Warum kann man von grünem Tee, im Gegensatz zu schwarzem Tee, mehrere Aufgüsse zubereiten?

 

Der, bei der Verarbeitung des frischen Teeblattes zu schwarzem Tee, austretende Pflanzensaft reagiert mit dem Luftsauerstoff und oxidiert. Dieser notwendige Prozess verleiht dem Tee sein spezielles Schwarztee-Aroma.
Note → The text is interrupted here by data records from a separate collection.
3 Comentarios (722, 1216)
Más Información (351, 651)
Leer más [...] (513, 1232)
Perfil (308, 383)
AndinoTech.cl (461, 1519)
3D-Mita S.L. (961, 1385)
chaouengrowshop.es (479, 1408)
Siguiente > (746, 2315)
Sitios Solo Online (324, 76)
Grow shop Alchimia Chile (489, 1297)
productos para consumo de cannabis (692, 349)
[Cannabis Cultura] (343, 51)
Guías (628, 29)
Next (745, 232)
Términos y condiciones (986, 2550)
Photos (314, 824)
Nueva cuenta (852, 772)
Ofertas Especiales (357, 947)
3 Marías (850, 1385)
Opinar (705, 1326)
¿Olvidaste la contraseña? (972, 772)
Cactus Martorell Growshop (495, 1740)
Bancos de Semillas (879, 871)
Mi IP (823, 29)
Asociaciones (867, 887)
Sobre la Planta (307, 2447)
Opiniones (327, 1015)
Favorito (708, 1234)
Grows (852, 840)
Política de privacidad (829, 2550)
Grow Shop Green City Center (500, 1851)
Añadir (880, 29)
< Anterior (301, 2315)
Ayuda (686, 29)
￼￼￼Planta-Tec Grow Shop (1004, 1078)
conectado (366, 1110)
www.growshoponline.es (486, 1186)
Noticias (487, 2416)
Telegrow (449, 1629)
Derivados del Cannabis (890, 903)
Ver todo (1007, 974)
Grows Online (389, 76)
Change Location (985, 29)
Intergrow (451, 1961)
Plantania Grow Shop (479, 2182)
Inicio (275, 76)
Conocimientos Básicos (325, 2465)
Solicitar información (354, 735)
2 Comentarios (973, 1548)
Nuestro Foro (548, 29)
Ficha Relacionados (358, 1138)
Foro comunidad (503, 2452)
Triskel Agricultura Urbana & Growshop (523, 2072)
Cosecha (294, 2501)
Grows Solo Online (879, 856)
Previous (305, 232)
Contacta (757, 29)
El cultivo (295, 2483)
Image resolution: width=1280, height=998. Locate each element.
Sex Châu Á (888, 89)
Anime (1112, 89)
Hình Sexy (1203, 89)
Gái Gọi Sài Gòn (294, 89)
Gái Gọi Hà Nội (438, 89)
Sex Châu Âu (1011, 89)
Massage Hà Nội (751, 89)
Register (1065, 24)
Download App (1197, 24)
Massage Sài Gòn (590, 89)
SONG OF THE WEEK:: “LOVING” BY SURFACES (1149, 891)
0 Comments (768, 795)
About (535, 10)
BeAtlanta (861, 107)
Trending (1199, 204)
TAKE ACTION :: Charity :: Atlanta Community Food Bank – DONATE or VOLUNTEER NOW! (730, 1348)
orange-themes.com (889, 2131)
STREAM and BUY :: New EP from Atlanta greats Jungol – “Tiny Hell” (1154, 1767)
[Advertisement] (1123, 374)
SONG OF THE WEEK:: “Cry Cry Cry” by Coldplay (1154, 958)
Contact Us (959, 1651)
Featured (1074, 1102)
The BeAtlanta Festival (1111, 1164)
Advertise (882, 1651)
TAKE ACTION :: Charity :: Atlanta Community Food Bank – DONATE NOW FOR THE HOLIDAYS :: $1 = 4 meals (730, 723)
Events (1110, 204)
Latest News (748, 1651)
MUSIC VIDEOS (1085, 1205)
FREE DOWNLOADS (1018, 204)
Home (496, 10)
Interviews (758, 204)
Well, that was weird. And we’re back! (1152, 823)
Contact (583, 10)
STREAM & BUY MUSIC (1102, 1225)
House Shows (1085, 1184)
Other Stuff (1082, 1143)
Bei der anschließenden Trocknung mit Hilfe zugeführter heißer Luft trocknet der ausgetretene Saft und legt sich wie ein Film um das Teeblatt. Man könnte sagen, der Pflanzensaft »kristallisiert« aus. Bereitet man nun einen Aufguss zu, löst sich der Film wieder, geht in das heiße Wasser über und färbt es je nach Sorte stärker oder schwächer rot bis braun ein. Da so auch alle Geschmacks- und Duftstoffe mit dem ersten Aufguss gelöst sind, erübrigt sich ein weiterer Versuch, den bereits ausgelaugten Blättern Geschmacks- oder Wirkstoffe durch ein  weiteres Aufgießen zu entziehen. Nur das noch im Blatt vorhandene Tannin würde sich langsam lösen und den Aufguss sehr bitter schmecken lassen. Im Gegensatz dazu sind bei grünem Blatttee mehrere Aufgüsse zu empfehlen, um in den Genuss aller Inhalts-, Duft- und Aromastoffe zu kommen. Grüner Tee wird bei der Verarbeitung nicht aufgebrochen um den Blattsaft austreten zu lassen. Somit verbleiben alle wirksamen Substanzen im Blatt, das nur gedämpft (jap. Methode ) oder mit trockener Hitze ( chin. Methode ) behandelt wird, um gerade diese Fermentation (Oxidation) zu verhindern. Grüner Tee gibt seine Inhaltsstoffe über 2–3 aufeinander folgende Aufgüsse an das heiße Wasser ab, und dieses schmeckt bei richtiger Zubereitung nicht bitter. Eine Ausnahme, was die Häufigkeit der möglichen Aufgüsse betrifft, ist Oolong. Oolong ist ein halbfermentierter Tee, der, bei sehr guten Qualitäten, bis zu zehnmal aufgegossen werden kann.